Alice Cooper’s Embarrassment Related To Led Zeppelin And The Rolling Stones

As many of you would agree, Alice Cooper has shocked the music world and the masses since the moment he first appeared on the stage with his eye-catching live shows and raspy voice. He made his breakthrough with his third studio album, ‘Love It to Death,’ including the hit, ‘I’m Eighteen.’ It was his band’s first commercial success, which consolidated their place in the rock scene.

Their upcoming albums followed the band’s massive success, ‘Killer,’ ‘School’s Out,’ and ‘Billion Dollar Babies,’ the best-selling Alice Cooper record. However, the band’s next 1973 album, ‘Muscle of Love,’ was a critical disappointment, which led the band members to part their ways. Then, Alice Cooper proceeded as a solo artist and put his signature to many massive hits in his solo albums.

The early ’70s was undoubtedly one of the golden ages of rock music with many new great progressive, blues, and hard rock bands. The legendary bands like Led Zeppelin, The Rolling Stones, Deep Purple, Black Sabbath, Pink Floyd, and many others completely dominated the rock scene with their distinctive sounds. Alice Cooper’s breakthrough, ‘Love It to Death,’ released in 1971,  also coincided with this epic rock period. Let’s see what Alice Cooper thought about being from the same generation.

How Did Being In A Competition With Led Zeppelin And The Rolling Stones Make Alice Cooper Feel?

The tremendous impact of Alice Cooper’s 1971 album, ‘Love It to Death,‘ was also a harbinger of his future success. When the album came out, the bands like Led Zeppelin and the Rolling Stones had already consolidated their place in the music world owing to the achievement of their successive studio albums. Alice Cooper suddenly found himself in a competition with these well-known names of the era.

In a previous interview with Kerrang!, Cooper reflected on how he felt while sharing the same scene with these names at the time. He was initially asked about his massive influence on musical culture and whether it pleases him. Cooper responded by saying that it can either make him egotistical or humble. Then, he remembered the period when his hit song, ‘I’m Eighteen,’ was released as a part of his ‘Love It to Death’ album.

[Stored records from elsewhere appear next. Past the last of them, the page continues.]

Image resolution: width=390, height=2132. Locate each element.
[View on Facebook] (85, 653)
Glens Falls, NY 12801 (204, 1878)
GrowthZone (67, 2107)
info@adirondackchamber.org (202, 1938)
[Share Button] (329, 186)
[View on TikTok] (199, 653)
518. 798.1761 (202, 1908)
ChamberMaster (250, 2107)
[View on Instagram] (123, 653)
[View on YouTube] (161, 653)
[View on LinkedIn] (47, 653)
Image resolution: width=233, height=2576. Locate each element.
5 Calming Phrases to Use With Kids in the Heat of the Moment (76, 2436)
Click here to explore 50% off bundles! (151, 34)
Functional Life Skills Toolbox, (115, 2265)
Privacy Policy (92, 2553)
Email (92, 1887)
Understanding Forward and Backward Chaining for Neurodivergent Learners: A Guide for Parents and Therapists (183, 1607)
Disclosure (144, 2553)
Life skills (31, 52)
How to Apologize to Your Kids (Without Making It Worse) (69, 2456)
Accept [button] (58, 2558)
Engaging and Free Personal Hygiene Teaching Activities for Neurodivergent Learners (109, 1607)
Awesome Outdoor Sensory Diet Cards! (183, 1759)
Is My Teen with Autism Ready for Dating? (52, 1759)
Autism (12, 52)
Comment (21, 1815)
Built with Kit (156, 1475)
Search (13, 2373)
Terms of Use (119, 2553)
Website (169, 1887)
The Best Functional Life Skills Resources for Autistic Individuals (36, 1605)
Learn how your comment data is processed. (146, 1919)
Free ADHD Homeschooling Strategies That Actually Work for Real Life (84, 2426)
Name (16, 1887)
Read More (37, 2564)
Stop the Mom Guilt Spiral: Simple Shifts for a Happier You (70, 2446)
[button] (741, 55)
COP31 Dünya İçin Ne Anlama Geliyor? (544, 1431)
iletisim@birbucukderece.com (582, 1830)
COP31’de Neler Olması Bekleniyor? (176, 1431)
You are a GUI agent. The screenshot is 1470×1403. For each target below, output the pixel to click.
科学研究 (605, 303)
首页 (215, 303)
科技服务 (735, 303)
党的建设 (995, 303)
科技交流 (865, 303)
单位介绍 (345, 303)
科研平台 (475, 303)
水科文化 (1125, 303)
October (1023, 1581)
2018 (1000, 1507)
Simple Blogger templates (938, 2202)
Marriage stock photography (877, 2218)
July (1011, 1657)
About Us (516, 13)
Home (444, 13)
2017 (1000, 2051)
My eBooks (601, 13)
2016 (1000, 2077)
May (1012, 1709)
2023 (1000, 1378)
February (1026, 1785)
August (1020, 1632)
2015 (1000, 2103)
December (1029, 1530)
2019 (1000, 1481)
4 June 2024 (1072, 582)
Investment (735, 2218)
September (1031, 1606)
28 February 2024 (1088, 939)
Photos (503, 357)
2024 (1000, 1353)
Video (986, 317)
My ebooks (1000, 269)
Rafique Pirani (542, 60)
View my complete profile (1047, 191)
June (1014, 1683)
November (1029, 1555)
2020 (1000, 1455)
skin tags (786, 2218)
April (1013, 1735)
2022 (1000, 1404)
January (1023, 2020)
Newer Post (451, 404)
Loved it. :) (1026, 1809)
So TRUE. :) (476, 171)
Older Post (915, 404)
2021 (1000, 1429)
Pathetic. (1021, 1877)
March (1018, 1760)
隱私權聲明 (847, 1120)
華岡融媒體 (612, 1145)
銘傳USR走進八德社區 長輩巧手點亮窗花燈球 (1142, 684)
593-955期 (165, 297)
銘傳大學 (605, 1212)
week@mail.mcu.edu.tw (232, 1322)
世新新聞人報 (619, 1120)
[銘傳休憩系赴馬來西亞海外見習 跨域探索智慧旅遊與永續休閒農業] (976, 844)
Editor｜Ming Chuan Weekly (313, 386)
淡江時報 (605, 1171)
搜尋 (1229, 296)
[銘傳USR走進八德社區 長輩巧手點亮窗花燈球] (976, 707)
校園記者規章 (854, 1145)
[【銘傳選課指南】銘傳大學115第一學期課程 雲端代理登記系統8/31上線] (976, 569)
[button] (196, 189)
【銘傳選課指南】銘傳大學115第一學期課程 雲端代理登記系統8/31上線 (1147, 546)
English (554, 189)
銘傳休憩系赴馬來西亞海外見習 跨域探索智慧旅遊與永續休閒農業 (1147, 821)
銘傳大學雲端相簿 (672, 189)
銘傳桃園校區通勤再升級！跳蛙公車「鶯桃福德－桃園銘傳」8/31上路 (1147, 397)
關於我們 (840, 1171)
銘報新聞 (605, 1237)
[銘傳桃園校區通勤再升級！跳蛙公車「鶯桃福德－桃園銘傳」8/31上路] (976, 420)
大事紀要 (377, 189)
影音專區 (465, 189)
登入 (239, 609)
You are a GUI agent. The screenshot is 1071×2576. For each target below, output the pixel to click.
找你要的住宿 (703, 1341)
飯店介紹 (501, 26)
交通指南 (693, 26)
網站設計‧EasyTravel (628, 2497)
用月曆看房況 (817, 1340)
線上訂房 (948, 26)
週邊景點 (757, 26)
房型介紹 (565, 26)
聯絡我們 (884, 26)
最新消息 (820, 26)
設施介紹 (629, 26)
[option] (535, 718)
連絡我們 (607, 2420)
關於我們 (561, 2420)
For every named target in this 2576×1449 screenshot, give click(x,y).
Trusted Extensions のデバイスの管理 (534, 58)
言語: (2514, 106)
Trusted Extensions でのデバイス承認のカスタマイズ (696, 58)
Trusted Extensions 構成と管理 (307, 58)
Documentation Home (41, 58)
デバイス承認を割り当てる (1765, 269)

Alice Cooper recalled the immediate vast success of the song on the charts. You may think that he was very proud of what he achieved at the time, but on the contrary, he felt embarrassed as the bands under him were his heroes. His hit track got to number two while Led Zeppelin was at number seven and the Rolling Stones were at number ten.

He felt like he should call them to say that he was sorry something like that happened. He didn’t consider himself in the same league as they had learned a lot from these names. However, now Cooper doesn’t think of it as a competition since the album production processes have changed since then.

Alice Cooper’s statements on competing with Led Zeppelin and the Rolling Stones:

“That can go two ways. It can either make you egotistical, or it can make you very humble. I remember when ‘I’m Eighteen’ came out. I think it got to number two on the charts, and I looked at the bands that were under us, and I was so embarrassed. Led Zeppelin was at number seven, and The Rolling Stones were at number 10. I almost wanted to call them up and say, ‘I’m so sorry.’ Because they were my teachers. You almost sit there and go, ‘I’m not in their league.’ Now I don’t look at it as competition. Back then, you did two albums a year. You didn’t have time to be egotistical about it.”

It is very gratifying to see that a very prominent artist like Alice Cooper gave that kind of a humble answer. It seems like he always avoids developing into an egotistical musician who would undervalue the other ones. His stance is undoubtedly an excellent example for the younger generations of artists.